DATA FOR PROCESSING:
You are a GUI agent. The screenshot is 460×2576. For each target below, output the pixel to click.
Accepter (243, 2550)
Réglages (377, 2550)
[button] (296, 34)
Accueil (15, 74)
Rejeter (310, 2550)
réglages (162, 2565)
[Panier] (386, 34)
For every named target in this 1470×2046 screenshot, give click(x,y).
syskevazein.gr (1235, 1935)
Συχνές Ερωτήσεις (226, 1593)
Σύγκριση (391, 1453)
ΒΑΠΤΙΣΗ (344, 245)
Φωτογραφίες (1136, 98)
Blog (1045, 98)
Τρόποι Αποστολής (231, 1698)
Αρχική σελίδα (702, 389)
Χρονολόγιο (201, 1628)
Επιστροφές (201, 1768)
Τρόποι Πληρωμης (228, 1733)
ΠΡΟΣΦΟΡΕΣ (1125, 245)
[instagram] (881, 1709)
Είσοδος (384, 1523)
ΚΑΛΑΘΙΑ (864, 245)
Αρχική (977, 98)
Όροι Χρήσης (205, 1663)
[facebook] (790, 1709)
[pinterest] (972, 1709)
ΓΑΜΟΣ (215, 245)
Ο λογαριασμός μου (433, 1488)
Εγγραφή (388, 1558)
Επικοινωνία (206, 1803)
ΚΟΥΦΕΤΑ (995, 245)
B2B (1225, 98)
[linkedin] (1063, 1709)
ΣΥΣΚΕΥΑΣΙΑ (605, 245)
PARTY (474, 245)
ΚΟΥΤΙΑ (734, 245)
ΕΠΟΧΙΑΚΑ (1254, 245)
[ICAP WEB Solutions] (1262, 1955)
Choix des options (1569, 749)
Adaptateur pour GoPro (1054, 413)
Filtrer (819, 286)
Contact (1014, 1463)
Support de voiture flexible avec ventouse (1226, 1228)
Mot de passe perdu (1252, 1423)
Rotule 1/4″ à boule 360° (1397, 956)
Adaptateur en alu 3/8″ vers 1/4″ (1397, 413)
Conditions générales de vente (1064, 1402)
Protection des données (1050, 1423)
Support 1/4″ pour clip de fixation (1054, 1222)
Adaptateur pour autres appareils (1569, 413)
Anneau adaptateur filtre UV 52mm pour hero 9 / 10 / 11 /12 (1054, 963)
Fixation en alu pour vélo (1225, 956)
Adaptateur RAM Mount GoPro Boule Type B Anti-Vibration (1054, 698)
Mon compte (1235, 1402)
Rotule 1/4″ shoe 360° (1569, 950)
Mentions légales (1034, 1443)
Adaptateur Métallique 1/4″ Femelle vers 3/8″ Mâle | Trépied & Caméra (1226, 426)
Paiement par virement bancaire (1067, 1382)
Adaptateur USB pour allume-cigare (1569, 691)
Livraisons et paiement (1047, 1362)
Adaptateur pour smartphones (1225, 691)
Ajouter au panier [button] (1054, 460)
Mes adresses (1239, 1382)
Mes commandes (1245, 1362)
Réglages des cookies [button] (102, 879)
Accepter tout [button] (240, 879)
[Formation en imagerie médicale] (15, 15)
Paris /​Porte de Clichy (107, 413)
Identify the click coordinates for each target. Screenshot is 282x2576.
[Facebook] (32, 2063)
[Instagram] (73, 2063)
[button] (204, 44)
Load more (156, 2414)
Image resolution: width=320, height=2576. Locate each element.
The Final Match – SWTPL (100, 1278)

EXERCISE BRIEF:
Pull out every line in the material above where "Rotule" occurs.

SOLUTION TO THIS TASK:
Rotule 1/4″ à boule 360° (1397, 956)
Rotule 1/4″ shoe 360° (1569, 950)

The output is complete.